2) Scheduling to achieve QoS targets: A second key component of the EQMS is the scheduler which decides on the order in which transactions are dispatched to the DBMS such that the associated QoS targets are met. The scheduler allows for an arbitrary number of different QoS classes, where the classes can differ in their arrival rates, transaction types, etc. Each class is associated with one or more QoS targets for (per-class) mean response time, percentiles of response time, variability in response time, best effort, or any combination thereof.

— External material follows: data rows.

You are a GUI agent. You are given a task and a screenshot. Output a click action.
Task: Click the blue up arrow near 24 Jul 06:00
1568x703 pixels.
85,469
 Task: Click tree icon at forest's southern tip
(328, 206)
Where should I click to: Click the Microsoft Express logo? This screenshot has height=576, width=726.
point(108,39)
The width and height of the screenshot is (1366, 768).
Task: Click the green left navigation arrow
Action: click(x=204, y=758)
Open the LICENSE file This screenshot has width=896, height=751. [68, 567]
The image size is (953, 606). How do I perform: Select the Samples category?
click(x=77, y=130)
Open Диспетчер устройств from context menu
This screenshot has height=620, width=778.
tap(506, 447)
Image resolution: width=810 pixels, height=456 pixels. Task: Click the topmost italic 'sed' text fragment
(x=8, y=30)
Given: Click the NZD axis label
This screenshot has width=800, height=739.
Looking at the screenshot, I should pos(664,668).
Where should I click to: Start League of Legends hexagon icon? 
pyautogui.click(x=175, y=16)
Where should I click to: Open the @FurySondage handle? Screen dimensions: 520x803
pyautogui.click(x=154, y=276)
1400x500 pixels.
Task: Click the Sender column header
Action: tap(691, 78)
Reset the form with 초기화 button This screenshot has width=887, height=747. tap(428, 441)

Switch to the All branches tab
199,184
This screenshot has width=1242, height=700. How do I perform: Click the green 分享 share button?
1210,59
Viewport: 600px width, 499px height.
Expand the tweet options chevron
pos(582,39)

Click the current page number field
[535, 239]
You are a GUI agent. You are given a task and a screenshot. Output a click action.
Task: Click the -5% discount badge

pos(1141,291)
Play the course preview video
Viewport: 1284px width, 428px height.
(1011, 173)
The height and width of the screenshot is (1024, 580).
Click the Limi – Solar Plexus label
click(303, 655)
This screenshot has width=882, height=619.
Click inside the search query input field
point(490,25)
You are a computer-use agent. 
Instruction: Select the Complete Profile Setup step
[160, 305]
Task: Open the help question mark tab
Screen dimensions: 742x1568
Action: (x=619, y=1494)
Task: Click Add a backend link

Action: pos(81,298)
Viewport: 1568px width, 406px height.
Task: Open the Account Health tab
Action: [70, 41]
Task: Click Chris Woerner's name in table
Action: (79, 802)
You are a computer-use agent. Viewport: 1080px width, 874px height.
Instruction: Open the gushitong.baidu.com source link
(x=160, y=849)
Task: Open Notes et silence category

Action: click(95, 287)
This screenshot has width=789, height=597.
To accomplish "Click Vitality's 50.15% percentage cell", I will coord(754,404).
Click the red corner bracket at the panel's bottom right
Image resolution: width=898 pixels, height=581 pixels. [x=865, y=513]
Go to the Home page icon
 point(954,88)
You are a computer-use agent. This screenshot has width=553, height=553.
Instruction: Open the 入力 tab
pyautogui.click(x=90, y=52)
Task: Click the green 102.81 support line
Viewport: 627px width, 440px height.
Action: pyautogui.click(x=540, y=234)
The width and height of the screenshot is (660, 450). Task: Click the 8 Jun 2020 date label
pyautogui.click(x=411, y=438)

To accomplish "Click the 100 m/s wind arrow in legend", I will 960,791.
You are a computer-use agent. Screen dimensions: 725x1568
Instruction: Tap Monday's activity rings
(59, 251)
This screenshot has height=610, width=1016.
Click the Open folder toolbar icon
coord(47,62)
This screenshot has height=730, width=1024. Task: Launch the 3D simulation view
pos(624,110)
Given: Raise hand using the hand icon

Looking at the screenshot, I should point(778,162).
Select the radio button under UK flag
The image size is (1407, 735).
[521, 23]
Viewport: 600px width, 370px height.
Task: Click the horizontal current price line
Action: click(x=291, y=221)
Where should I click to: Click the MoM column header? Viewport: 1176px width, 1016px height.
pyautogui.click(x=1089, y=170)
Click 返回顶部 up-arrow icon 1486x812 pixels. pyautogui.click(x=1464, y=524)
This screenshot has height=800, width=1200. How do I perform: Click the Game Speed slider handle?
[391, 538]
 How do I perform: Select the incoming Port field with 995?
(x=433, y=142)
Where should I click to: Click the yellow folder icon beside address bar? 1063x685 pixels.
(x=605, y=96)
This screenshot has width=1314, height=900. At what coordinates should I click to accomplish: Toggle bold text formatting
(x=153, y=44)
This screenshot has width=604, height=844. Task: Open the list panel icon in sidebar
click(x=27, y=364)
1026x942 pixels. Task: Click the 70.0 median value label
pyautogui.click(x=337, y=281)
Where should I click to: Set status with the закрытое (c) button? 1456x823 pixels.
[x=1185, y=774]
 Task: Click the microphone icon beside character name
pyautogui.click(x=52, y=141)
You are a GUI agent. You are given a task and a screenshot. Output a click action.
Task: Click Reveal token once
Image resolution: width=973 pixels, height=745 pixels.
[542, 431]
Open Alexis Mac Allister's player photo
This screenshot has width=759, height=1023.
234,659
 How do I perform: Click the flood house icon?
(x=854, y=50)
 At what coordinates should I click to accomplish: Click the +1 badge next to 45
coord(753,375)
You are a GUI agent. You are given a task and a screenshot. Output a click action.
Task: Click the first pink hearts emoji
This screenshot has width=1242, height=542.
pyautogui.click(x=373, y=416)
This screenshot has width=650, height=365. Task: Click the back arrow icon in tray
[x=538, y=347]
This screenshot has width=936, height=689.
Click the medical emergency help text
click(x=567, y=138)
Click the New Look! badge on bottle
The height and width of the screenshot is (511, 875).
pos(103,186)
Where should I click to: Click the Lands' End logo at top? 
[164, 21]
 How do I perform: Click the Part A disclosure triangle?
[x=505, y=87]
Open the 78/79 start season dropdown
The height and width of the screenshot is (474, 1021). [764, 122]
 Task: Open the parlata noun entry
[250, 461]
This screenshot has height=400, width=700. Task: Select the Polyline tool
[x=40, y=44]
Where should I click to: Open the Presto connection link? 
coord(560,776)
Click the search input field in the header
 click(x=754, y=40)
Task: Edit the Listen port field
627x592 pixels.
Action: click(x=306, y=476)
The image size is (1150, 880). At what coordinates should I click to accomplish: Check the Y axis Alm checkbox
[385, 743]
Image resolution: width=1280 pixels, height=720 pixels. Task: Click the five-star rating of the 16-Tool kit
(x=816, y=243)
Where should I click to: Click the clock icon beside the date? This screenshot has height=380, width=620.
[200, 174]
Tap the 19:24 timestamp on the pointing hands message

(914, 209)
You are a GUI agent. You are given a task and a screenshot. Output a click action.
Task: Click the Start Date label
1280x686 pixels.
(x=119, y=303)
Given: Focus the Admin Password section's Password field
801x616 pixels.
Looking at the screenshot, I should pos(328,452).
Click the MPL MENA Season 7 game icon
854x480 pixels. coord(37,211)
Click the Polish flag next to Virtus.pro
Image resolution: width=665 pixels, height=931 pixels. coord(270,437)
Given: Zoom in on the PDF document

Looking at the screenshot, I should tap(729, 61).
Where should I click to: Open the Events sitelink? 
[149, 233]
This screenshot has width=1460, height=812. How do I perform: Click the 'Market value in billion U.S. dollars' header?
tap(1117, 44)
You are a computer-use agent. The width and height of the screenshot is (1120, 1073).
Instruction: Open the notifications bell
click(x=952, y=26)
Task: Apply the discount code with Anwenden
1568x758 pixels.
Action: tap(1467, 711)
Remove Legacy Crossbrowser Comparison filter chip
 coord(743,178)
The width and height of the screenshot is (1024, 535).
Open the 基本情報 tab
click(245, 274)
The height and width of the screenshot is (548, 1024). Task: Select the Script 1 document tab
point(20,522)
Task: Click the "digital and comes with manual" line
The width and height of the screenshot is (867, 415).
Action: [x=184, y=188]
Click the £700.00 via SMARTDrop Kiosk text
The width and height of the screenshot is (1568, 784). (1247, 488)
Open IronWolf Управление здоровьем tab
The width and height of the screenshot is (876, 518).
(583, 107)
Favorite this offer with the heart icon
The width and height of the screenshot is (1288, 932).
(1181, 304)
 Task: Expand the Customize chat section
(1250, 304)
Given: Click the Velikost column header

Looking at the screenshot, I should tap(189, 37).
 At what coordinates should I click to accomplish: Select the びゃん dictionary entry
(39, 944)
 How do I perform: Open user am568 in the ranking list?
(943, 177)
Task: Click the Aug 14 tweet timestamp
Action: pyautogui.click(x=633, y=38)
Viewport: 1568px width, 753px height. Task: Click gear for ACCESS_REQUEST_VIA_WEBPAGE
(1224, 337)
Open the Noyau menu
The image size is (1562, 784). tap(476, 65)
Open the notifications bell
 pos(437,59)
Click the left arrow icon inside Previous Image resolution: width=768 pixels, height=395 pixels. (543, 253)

The core idea behind the scheduler is that, by maintaining a low MPL, we obtain a better estimate of a transaction's execution time within the DBMS, and hence we are able to maintain accurate estimates of the per-class mean execution times. This in turn gives us an upper bound on the queueing time for a transaction, which can be used by the scheduler in order to ensure that QoS targets are met.

Publications  

• Open versus closed: A cautionary tale
  Bianca Schroeder, Adam Wierman and Mor Harchol-Balter
  Proceedings of NSDI, 2006.
  Workload generators may be classified as based on a closed system model, where new job arrivals are only triggered by job completions (followed by think time), or an open system model, where new jobs arrive independently of job completions. In general, system designers pay little attention to whether a workload generator is closed or open. Using a combination of implementation and simulation experiments involving static and dynamic workloads, this paper illustrates that there is a vast difference in behavior between these open and closed models in real-world settings. In addition, this work synthesizes many of the differences in behavior between the models into eight simple principles.
• How to determine a good multi-programming level for external scheduling
  Bianca Schroeder, Mor Harchol-Balter, Arun Iyengar, Erich Nahum and Adam Wierman
  Proceedings of IEEE ICDE, 2006.
  Scheduling/prioritization of DBMS transactions is important for many applications that rely on database backends. A convenient way to achieve scheduling is to limit the number of transactions within the database, maintaining most of the transactions in an external queue, which can be ordered as desired by the application. While external scheduling has many advantages in that it doesn't require changes to internal resources, it is also difficult to get right, in that its performance depends critically on the particular multiprogramming limit used (the MPL), i.e. the number of transactions allowed into the database. If the MPL is too low, throughput will suffer, since not all DBMS resources will be utilized. On the other hand, if the MPL is too high, there is insufficient control on scheduling. The question of how to adjust the MPL to achieve both goals simultaneously is an open problem, not just for databases but in system design in general. Herein we study this problem in the context of transactional workloads, both via extensive experimentation and queueing theoretic analysis. We find that the two most critical factors in adjusting the MPL are the number of resources that the workload utilizes and the variability of the transactions' service demands. We develop a feedback based controller, augmented by queueing theoretic models for automatically adjusting the MPL. Finally, we apply our methods to the specific problem of external prioritization of transactions. We find that external prioritization can be nearly as effective as internal prioritization, without any negative consequences, when the MPL is set appropriately.